Seorang wanita muda menghampiri kami. Aku tak bisa memastikan berasal dari negara mana wanita itu karena seluruh wajahnya—kecuali mata—ditutupi dengan sehelai kain berwarna biru, sewarna dengan matanya. Dia mengenakan tunik panjang khas orang-orang Masaa berwarna kelabu yang dipadupadankan dengan celana longgar berwarna putih tulang. Secara keseluruhan, dia memang berpakaian layaknya orang Masaa, tapi aku tahu dia orang asing hanya dengan melirik beberapa helai rambut keemasan yang mengintip dari balik kain penutup kepalanya.
"Assalamualaikum," sapanya dengan logat kami yang sempurna.
"Waalaikumsalam," jawabku dan Zulaikha.
"Perkenalkan, saya Lyana yang akan membawa kalian berdua menyebrangi laut Al-fayruz menuju Shabah." Wanita itu menjabat tangan kami. Tangannya dingin.
"Aku Laela, dan ini adikku, Zulaikha."
Lyana kemudian menjabat tangan Zulaikha yang kini sedang tersenyum kaku. Sepertinya ada banyak pertanyaan yang Zulaikha tahan saat ini dan dia tidak membisikkan pertanyaannya padaku demi kesopanan pada wanita ramah yang ada di hadapan kami ini.
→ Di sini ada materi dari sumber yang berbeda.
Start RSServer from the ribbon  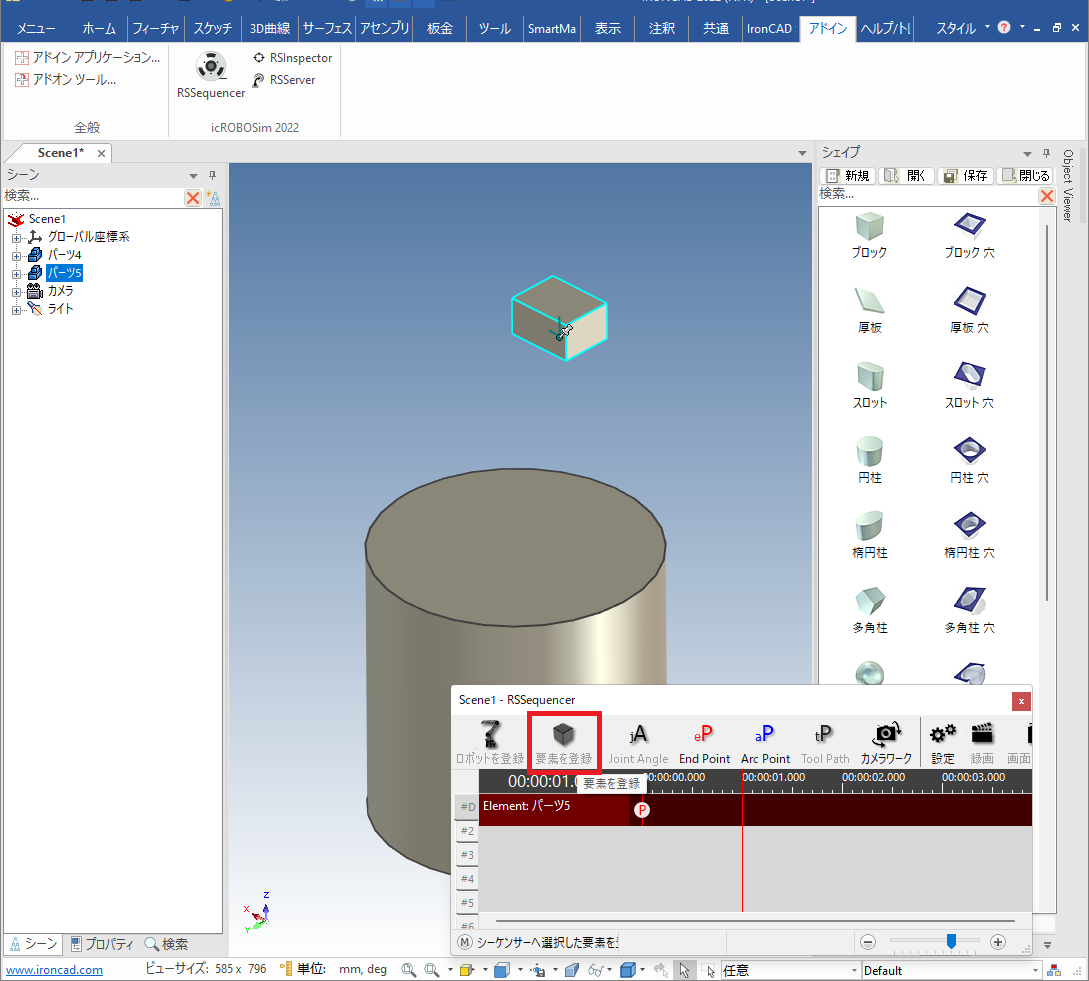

Aku hanya mengatakan pada Zulaikha bahwa temanku punya seorang kenalan yang memiliki kapal dan dapat membawa kami ke Shabah dengan gratis. Zulaikha setuju untuk melewati jalur laut alih-alih jalur darat karena dia tahu soal beberapa kasus badai pasir di Nahroon. Sepertinya berita itu kini sudah menjadi konsumsi khalayak umum.
Kami berdua menaiki kapal itu dengan dibantu oleh Lyana dan ketujuh putrinya. Kupikir wanita seusia Lyana yang menaiki kapal dan bebas pergi ke mana pun pasti belum menikah. Ternyata aku salah. Dia bahkan sudah memiliki tujuh orang putri yang satu sama lain tampak sangat berbeda. Dan tak ada satu pun yang mirip dengan Lyana maupun suaminya.
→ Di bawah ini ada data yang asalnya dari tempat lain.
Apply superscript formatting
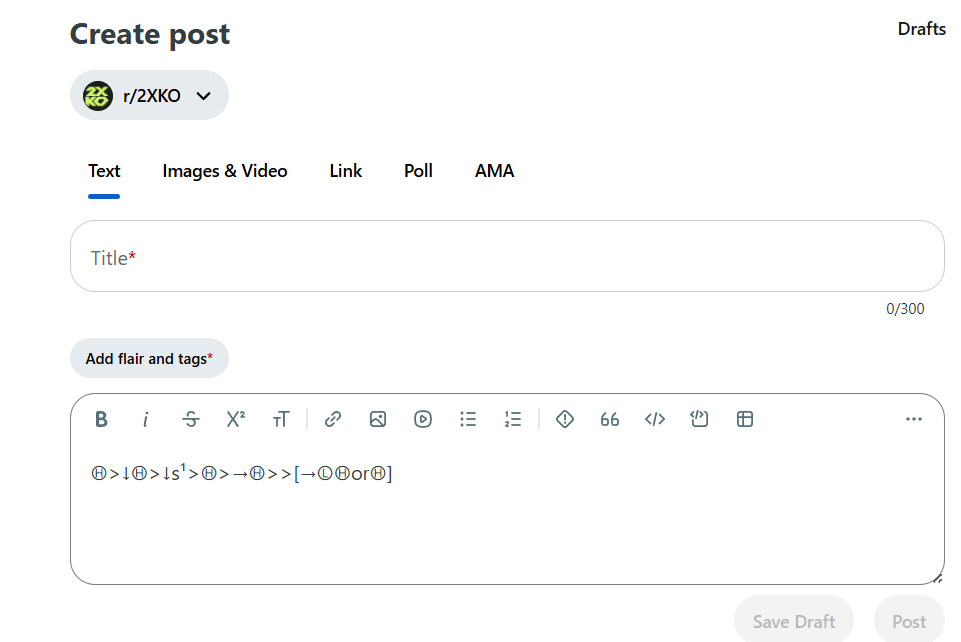 pos(235,419)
Suami Lyana tampak sepenuhnya seperti orang asing. Seperti orang-orang suku Baydhaa'u jaman dahulu dengan kulit putih bersih dan mata berwarna terang. Dia tidak memberitahu kami namanya, hanya mengatakan bahwa kami bisa memanggilnya dengan Asad. Jelas sekali itu bukan nama aslinya.
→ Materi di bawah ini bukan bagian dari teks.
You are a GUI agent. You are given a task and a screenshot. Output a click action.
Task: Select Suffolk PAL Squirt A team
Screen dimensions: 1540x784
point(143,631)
Kapal tidak berlabuh terlalu lama. Selain kami, ada sepasang suami istri yang sepertinya adalah turis dari negeri lain, dan sekitar lima orang wanita yang juga menumpangi kapal ini. Aku tidak terlalu mengerti soal kapal, tapi setahuku seharusnya ada lebih banyak lelaki di kapal ini untuk membuatnya berlayar mengarungi lautan.

KAMU SEDANG MEMBACA
Before The Clock Strikes Twelve
Historical Fiction"Sebelum jam berdentang dua belas kali pada tengah malam ini. Hanya itu waktumu. Kalau kau gagal dalam misi ini, kau akan mati." Bagaimana jika Cinderella tidak hidup dalam dongeng? Bagaimana jika dia adalah anak yatim yang bekerja di mansion milikn...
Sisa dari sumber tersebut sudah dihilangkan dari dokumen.